This list entry does not comprise part of an Asset Grouping. Asset Groupings are not part of the official record but are added later for information.

List entry Description

Summary of Monument

Legacy Record - This information may be included in the List Entry Details.

Reasons for Designation

Bowl barrows, the most numerous form of round barrow, are funerary monuments dating from the Late Neolithic period to the Late Bronze Age, with most examples belonging to the period 2400-1500 BC. They were constructed as earthen or rubble mounds, sometimes ditched, which covered single or multiple burials. They occur either in isolation or grouped as cemeteries and often acted as a focus for burials in later periods. Often superficially similar, although differing widely in size, they exhibit regional variations in form and a diversity of burial practices. There are over 10,000 surviving bowl barrows recorded nationally (many more have already been destroyed), occurring across most of lowland Britain.
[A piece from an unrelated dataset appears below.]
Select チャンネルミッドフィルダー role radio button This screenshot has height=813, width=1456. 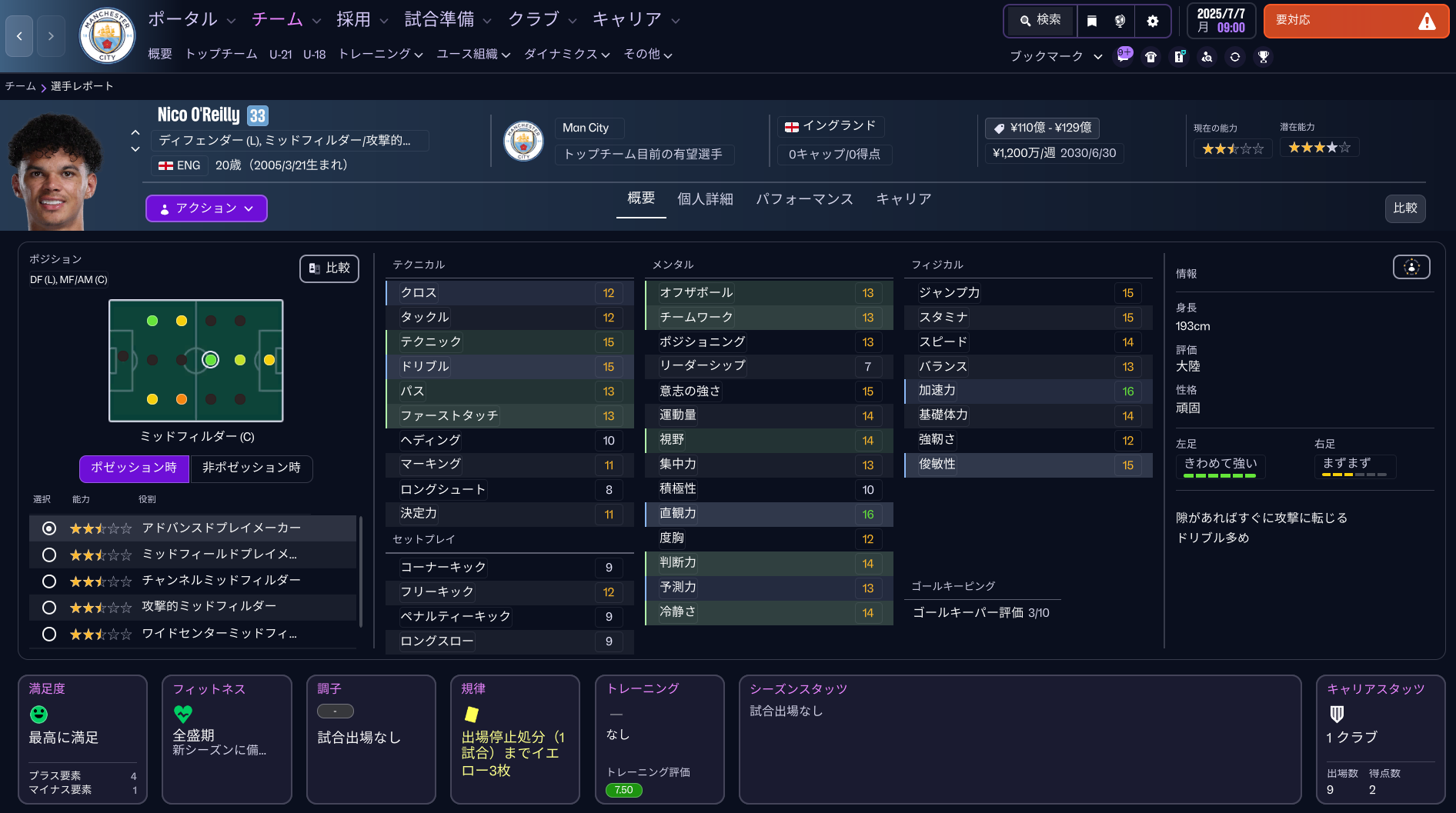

Often occupying prominent locations, they are a major historic element in the modern landscape and their considerable variation of form and longevity as a monument type provide important information on the diversity of beliefs and social organisations amongst early prehistoric communities. They are particularly representative of their period and a substantial proportion of surviving examples are considered worthy of protection.

The bowl barrow on Lodge Hill is very well preserved. Despite some minor disturbance to the central area of the mound, the barrow is largely unaltered. Funerary remains will survive undisturbed within and below the mound allowing valuable insights into early burial practices and the beliefs of the community which constructed the monument. The former ground surface which lies buried beneath the mound will retain evidence for the character of the surrounding area at the time it was built. The position of the Lodge Hill bowl barrow within a wider group of similar barrows is of particular interest. Together, these monuments provide information concerning the variation and development of prehistoric burial practices, and the distribution of early settlement in the Chiltern Hills.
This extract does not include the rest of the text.